We actually say lollipop lady or lollipop man. Never actually noticed how cute it is for the kids 🍭
A manual car, that is with one with automatic gears is considered something your granny might drive, in the UK. Just about everyone in the UK drives a car with a a gear 'stick.' You can react much quicker to changes of speed, caused by driving conditions and traffic, if you have a manual gear box, rather than an automatic one. For example you can accelerate much faster if you can manually change the gears. An automatic gear box is much slower to react.
Canadian here and I typically call it a hand brake or parking brake.
Always funny that the vanguard is at the front of an army/movement, but the guards van is at the back of the train.
I don't get out much.
I must get out as little as you because that has always thrown me too and I read military history, I defo don't get out enough!

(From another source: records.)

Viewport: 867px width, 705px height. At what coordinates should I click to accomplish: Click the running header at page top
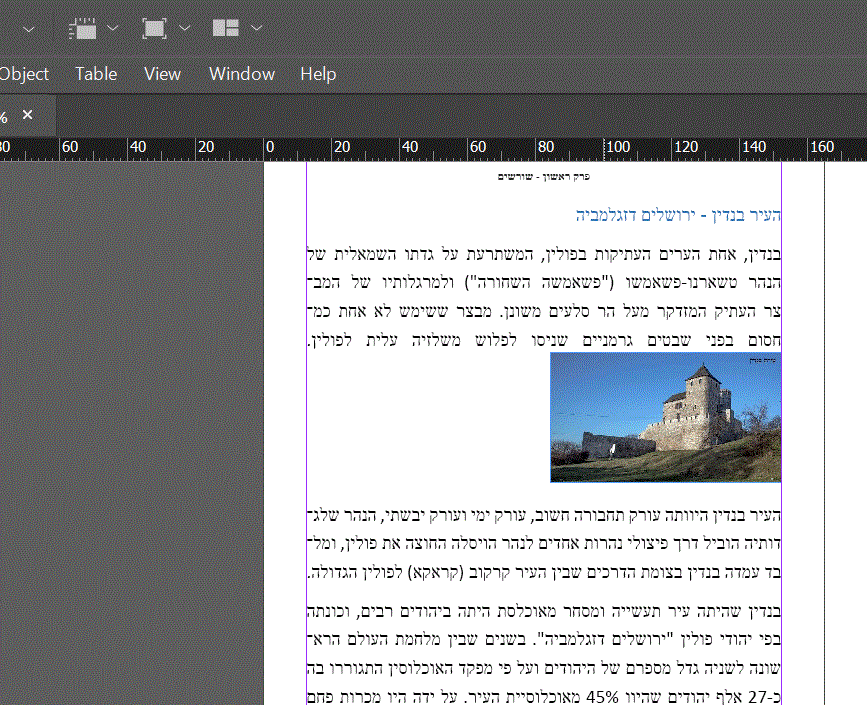click(x=544, y=177)
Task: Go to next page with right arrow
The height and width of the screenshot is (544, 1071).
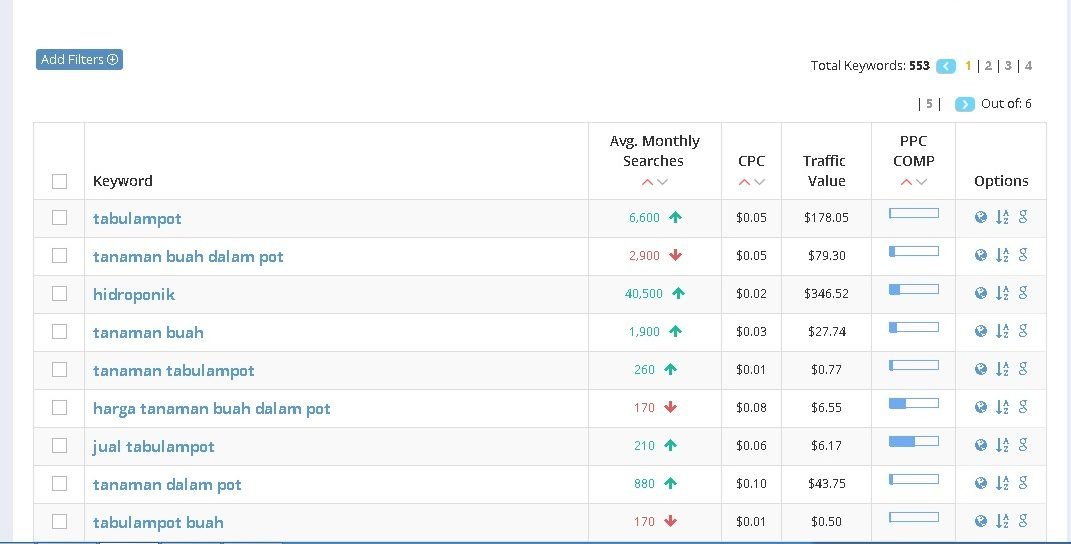Action: tap(964, 104)
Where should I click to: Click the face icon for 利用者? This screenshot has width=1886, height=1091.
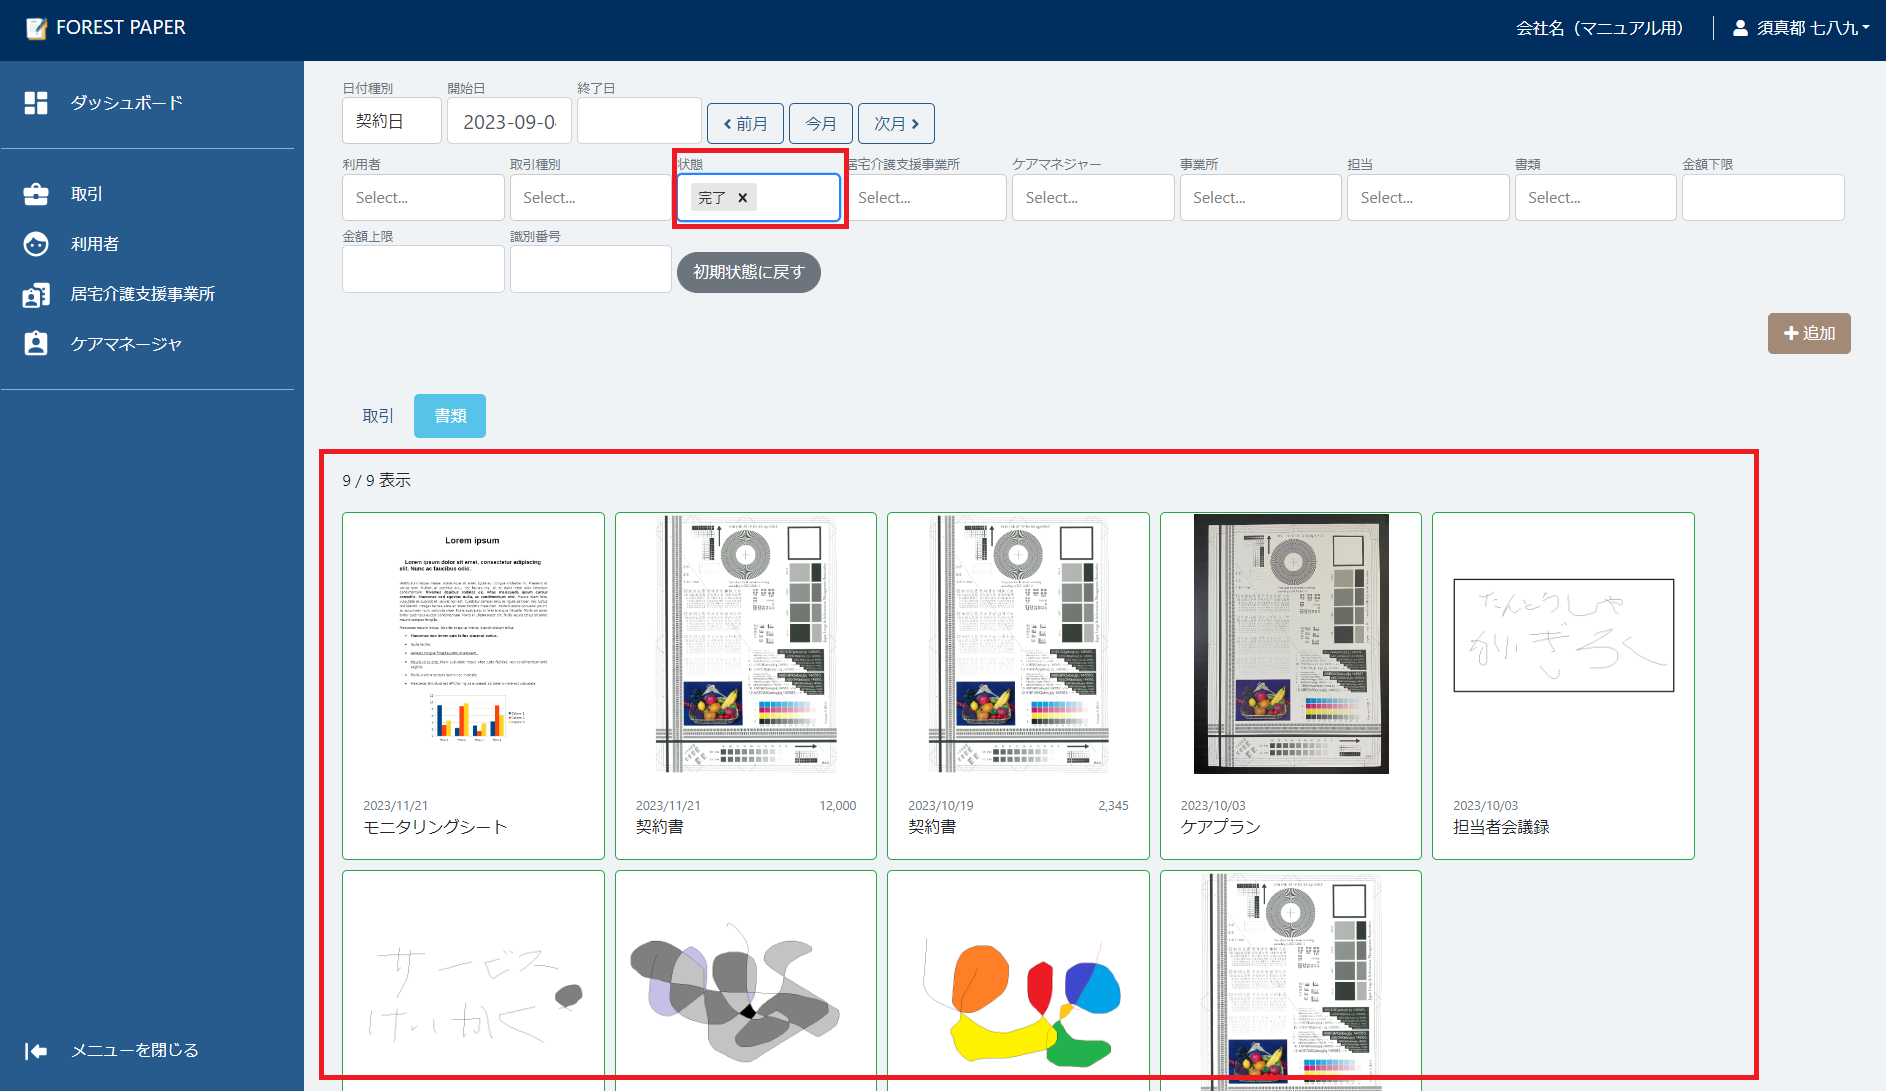36,244
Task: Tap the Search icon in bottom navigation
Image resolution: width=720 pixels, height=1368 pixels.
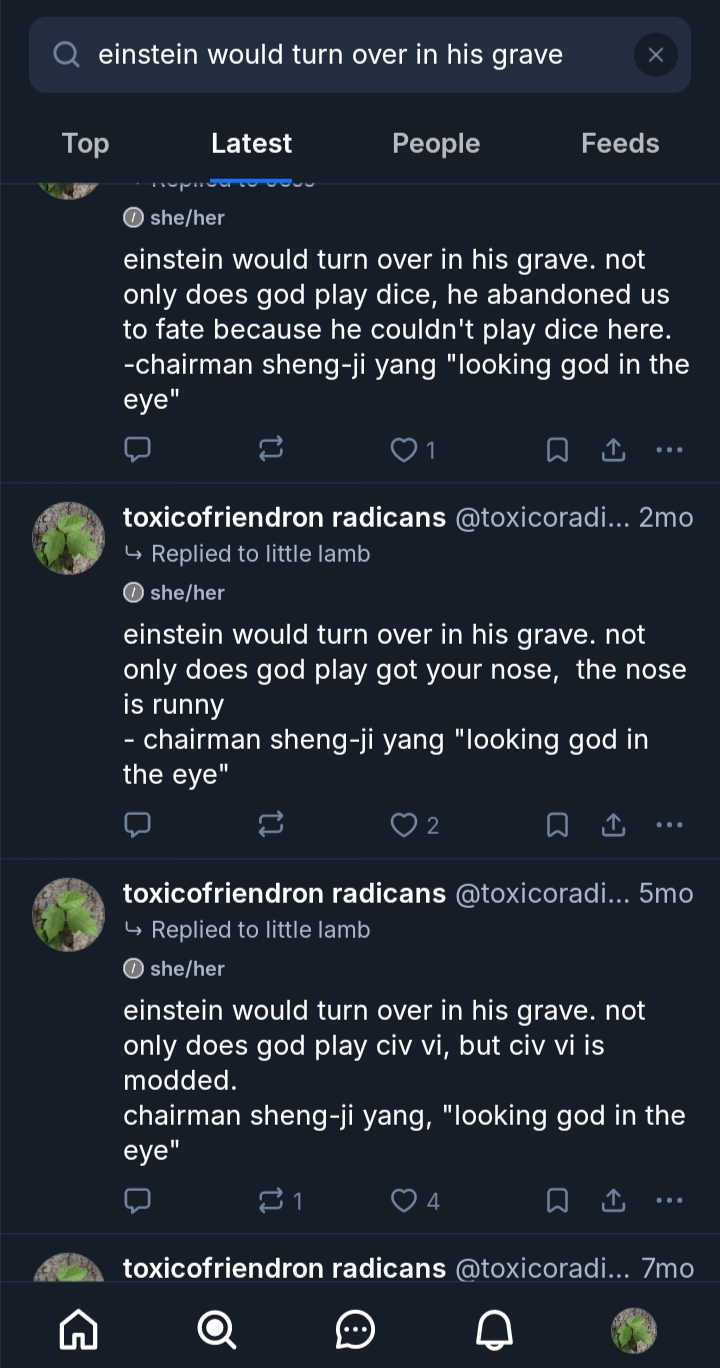Action: 216,1330
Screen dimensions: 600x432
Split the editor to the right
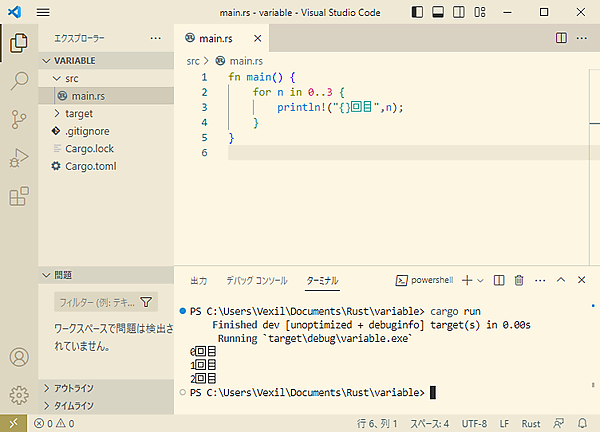[x=561, y=38]
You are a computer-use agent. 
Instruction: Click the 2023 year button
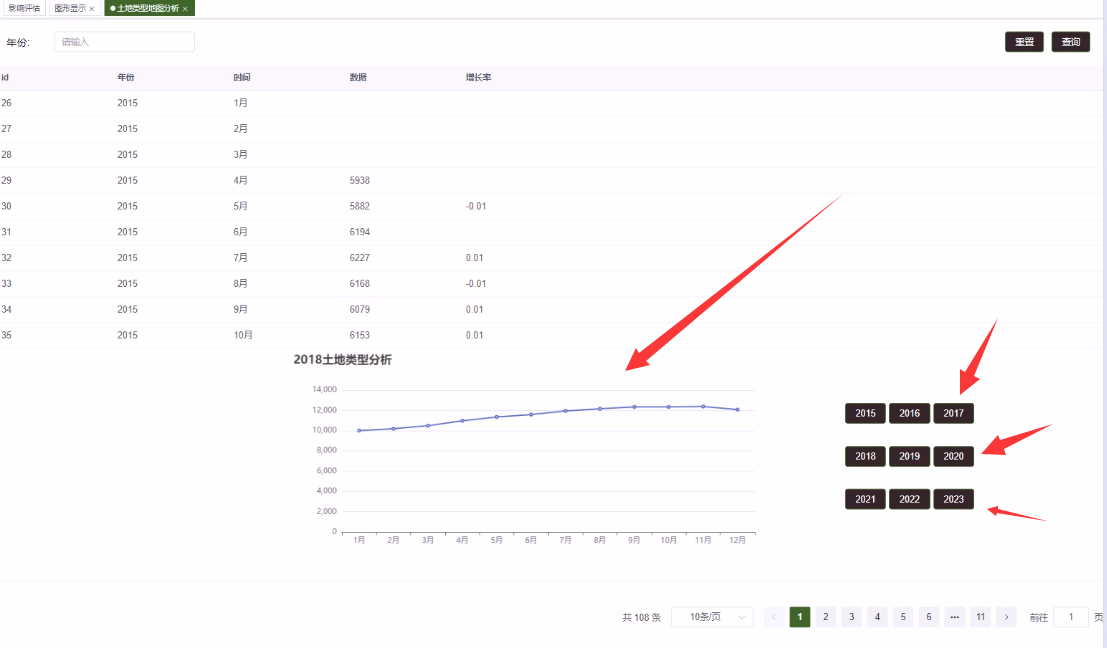point(953,499)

Interesting and entertaining video as always, Evan! I've been really enjoying all of these "British words" videos - particularly as a Canadian who will be visiting England for the first time this fall!
Also: Both mics at the end sounded good to me, but I think #2 was slightly more pleasing to my ear, for whatever reason. ;)
Remember to say "autumn". If you say "fall" people will assume you are referring to Lucifer's Fall.
I liked Mic 2 better, more bass. Mic 1 sounded like it has more treble and not as soothing on the ears as mic 2 😊
Also, Ive really been enjoying your UK vs. US word/culture videos!
Thanks!
A zebra crossing refers to a very particular type of crosswalk though. Regular ones are at stoplight intersections and are just the two straight lines. Zebra crossings have the stripes to make them more noticeable because they are used mid-block where a driver might not be anticipating one. To make them safer they're supposed to have those flashing lights that are activated by pedestrians but not all (at least in the US) have them. There's a zebra crossing I use frequently and I've nearly been run over numerous times because drivers here have no clue you're supposed to yield to peds on them. I wish driving instruction was more strict here because far too many people have a license when they don't understand a single thing about driving.
Roundabout, Traffic Circle and Rotary mean different things and all of the terms are used in the US.
A traffic circle is any circular intersection.
A roundabout is a specific type of traffic circle where entering traffic must yield ("give way" in the UK) to traffic in the circle.
A rotary is a traffic circle where entering traffic merges onto the circle like one merges on a highway.